* ACTIVITY 1
List every artist the passage about Dismaland names as having work in the gallery.
* ACTIVITY 2
According to the passage about Dismaland, which local newspaper got the first scoop on the event?
Segment Start: SELECTED PASSAGE
After visitors have a photograph taken against a green screen, they stumble through the darkness to find an overturned carriage.

Lying besides it is a dead horse, made in the classic Disney style. Within the carriage lies Cinderella, have inside and half out, apparently dead.

This doesn't dissuade the half dozen paparazzi whose cameras flash incessantly capturing every inch of the tragic scene.

A brutal and shocking reference to the death of Princess Diana in Paris

A sign close to the central pond reads: "Free Hot Dog: for anyone who can guess what animal is in their hot dog."

And the attraction is truly family friendly - sort of.

An installation named 'Pocket Money Loans' is on site, allowing children as young as 5 to buy toys on credit - with the extortionate interest rates glimpsed only when they bounce on a trampoline.

A huge gallery runs the length of the site, housing works of artists such as Damien Hirst, Jenny Holzer, Jeff Gillette, and of course Banksy himself.

Indeed, Banksy has 10 pieces accredited to him across the venue - Cinderella's castle being the biggest, with the most humorous being a custom-made dodgem ride, depicting a grinning Death cavorting manically in a small car.

Intermittent announcements cast a child's voice across the venue, "Remember, ambition is just as dangerous as complacency," the voice says.

While today's preview was limited to the World's media, tomorrow will see local residents given free tickets to experience Dismaland themselves.

In true Banksy style, the local newspaper the Western Mercury was given the first scoop on the event, and local residents have to buy the paper to get in.

Before this week, just four local councillors knew the full details of Banksy's plans.

I'm inside #Banksy's sinister Dismaland opening to the public on Saturday

#Dismalandhttp://t.co/SqWzyxU9Hapic.twitter.com/4Oyh5hzK9w

— George Bowden (@georgebowden) August 20, 2015

Banksy added: "I banned any imagery of Mickey Mouse from the site. It's a showcase for the best line up of artists I could imagine apart from the two who turned me down."

"I thought it was more than a film set," Ealine Buss, a Weston resident standing outside the entrance says, "the local council has got its act together over the past six months with this place, now we know why."
Segment End: SELECTED PASSAGE
Segment Start: DATA TO EXAMINE
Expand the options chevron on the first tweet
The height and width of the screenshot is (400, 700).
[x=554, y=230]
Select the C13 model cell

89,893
Segment End: DATA TO EXAMINE
Segment Start: DATA TO EXAMINE
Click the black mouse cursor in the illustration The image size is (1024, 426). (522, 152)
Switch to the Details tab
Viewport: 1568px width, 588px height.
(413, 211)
Segment End: DATA TO EXAMINE
* ANSWER SPACE 1
Damien Hirst, Jenny Holzer, Jeff Gillette, Banksy

* ANSWER SPACE 2
The Western Mercury